● **Brief**
Word for word, transcribe all the entries shown below.

(Collected data entries)
BEGIN
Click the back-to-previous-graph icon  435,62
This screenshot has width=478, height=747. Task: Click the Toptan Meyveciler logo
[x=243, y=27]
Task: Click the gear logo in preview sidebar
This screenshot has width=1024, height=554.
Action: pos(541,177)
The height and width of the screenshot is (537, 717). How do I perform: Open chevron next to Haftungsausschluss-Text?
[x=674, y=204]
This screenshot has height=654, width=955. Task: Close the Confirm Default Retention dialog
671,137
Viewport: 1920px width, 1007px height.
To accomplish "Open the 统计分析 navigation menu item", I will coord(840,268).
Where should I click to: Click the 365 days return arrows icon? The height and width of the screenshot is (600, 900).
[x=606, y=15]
END
● **Result for this task**
Click the back-to-previous-graph icon  435,62
This screenshot has width=478, height=747. Task: Click the Toptan Meyveciler logo
[x=243, y=27]
Task: Click the gear logo in preview sidebar
This screenshot has width=1024, height=554.
Action: pos(541,177)
The height and width of the screenshot is (537, 717). How do I perform: Open chevron next to Haftungsausschluss-Text?
[x=674, y=204]
This screenshot has height=654, width=955. Task: Close the Confirm Default Retention dialog
671,137
Viewport: 1920px width, 1007px height.
To accomplish "Open the 统计分析 navigation menu item", I will coord(840,268).
Where should I click to: Click the 365 days return arrows icon? The height and width of the screenshot is (600, 900).
[x=606, y=15]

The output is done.